When Clarke awoke, she could see through the crack in the tent flap that the sun was already setting over the forest tops. She groaned and pressed her face back into the cushions, annoyed that she'd wasted an entire day in bed.

She kicked the bear hides off of her naked body, sitting up on the bed with out stretched arms before rubbing the sleep away from her eyes.

"Don't even think about it," Lexa warned from her throne, "You are to stay in bed."

"Lexa that isn't what the doctor ordered-"

"No, it is what I order." Lexa interrupted her, grabbing a leather bound book at the side of her throne, a book she once knew back to front when she was small. She moved with prowess from where she sat to their bed, pulling the bear skins back over Clarke's slight frame.

"This is ridiculous." Clarke growled, grabbing the gloved hand that pulled animal skins up to her neck. "You do not order me, _Commander_."

"I order you not as the Heda, I order you as your wife." Lexa quickly added, her eyes softening and her lips pursing as if she wasn't sure what to say in this moment; but she was more than sure, the certainty of what she was about to say had kept her awake for the last two days whilst Clarke had slept blissfully unaware. "I'm sorry." she whispered, falling to her knees at Clarke's bedside, bowing her head as if her houmon was the enemy and she was conceding the battle; ready to have her throat cut.
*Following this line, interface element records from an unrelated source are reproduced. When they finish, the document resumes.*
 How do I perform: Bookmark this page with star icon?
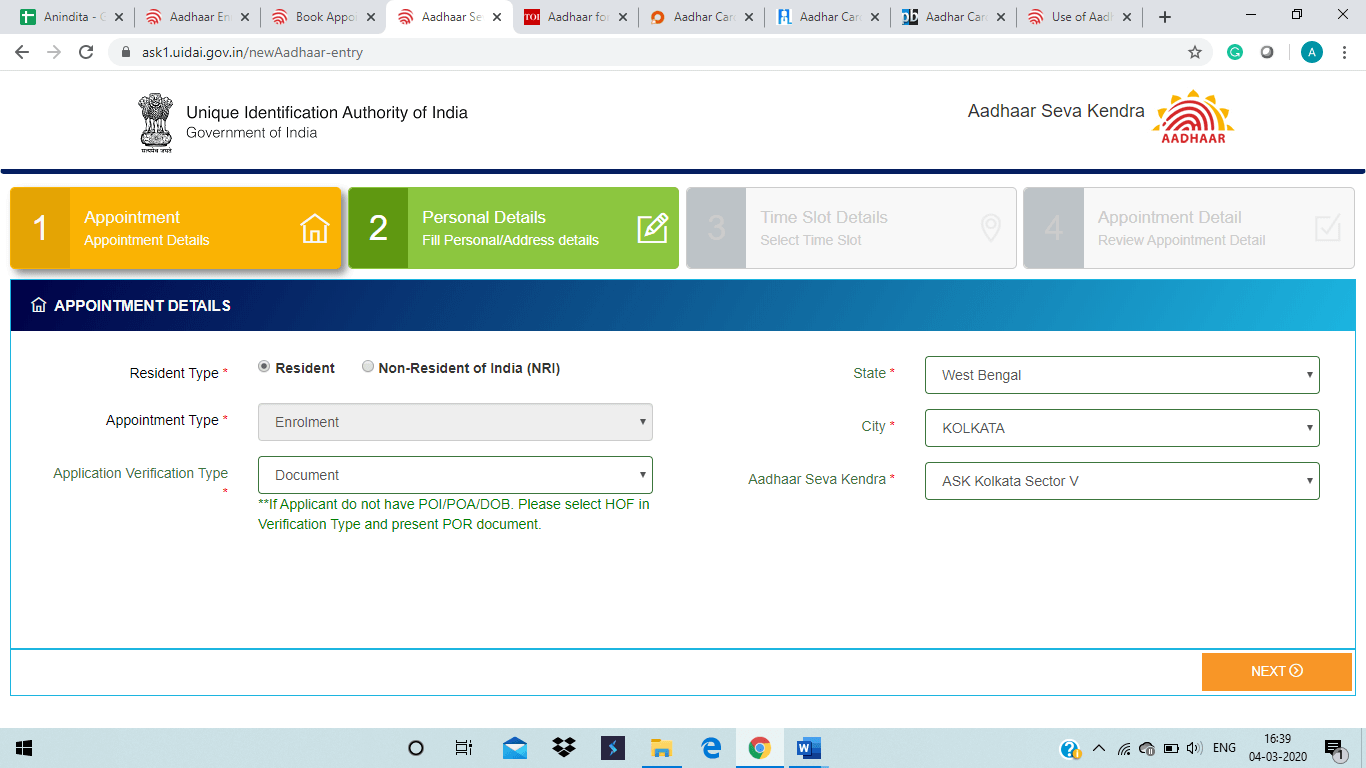coord(1194,52)
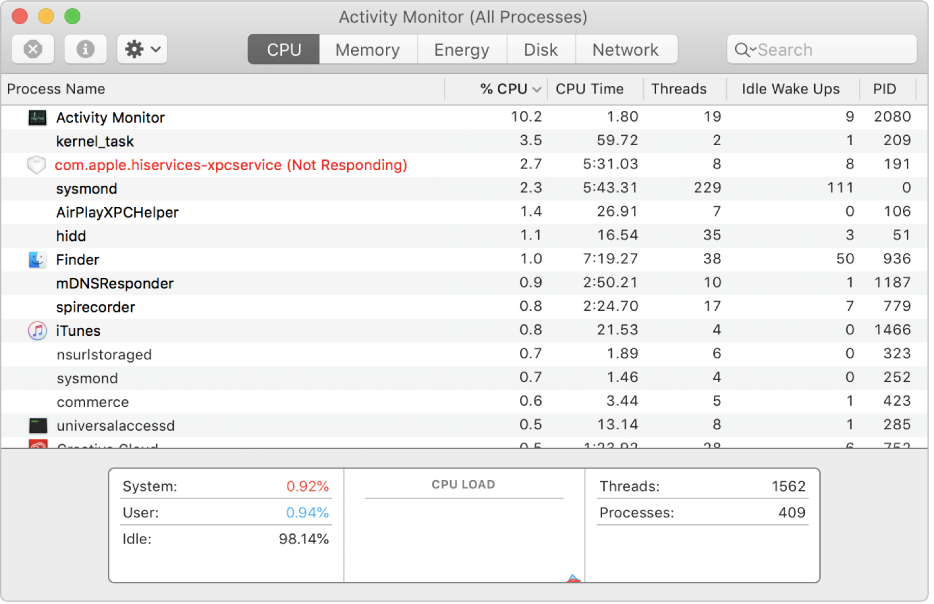Viewport: 934px width, 604px height.
Task: Click the universalaccessd terminal-style icon
Action: [37, 426]
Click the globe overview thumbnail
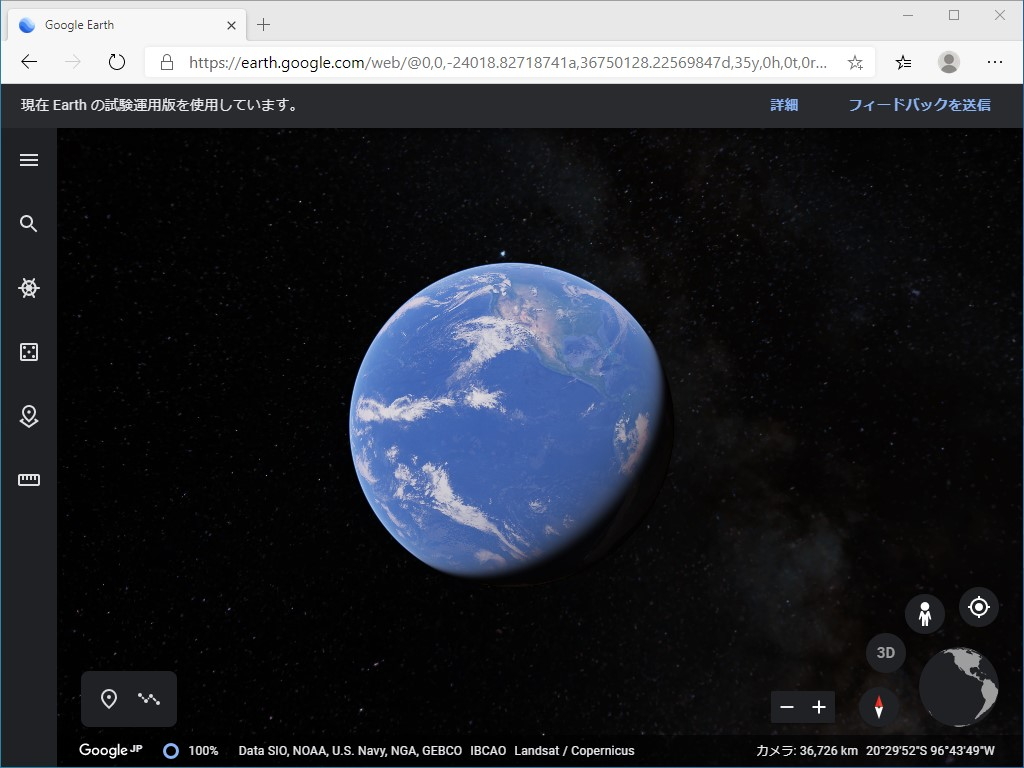 pyautogui.click(x=957, y=687)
"What the hell are you talking about?" Clarke asked through narrowed a narrowed gaze. She lifted her commander's chin with delicate fingers, green disconsolate eyes meeting hers as she saw the veins in Lexa's throat pulse under the skin from her tensing.

"I was careless and rough." Lexa admitted, "It is my fault you bleed."

"No." Clarke quickly corrected her and Lexa's brow quirked. "It was nobody's fault, you heard that from your own healers too. Spotting is… not uncommon." she swallowed.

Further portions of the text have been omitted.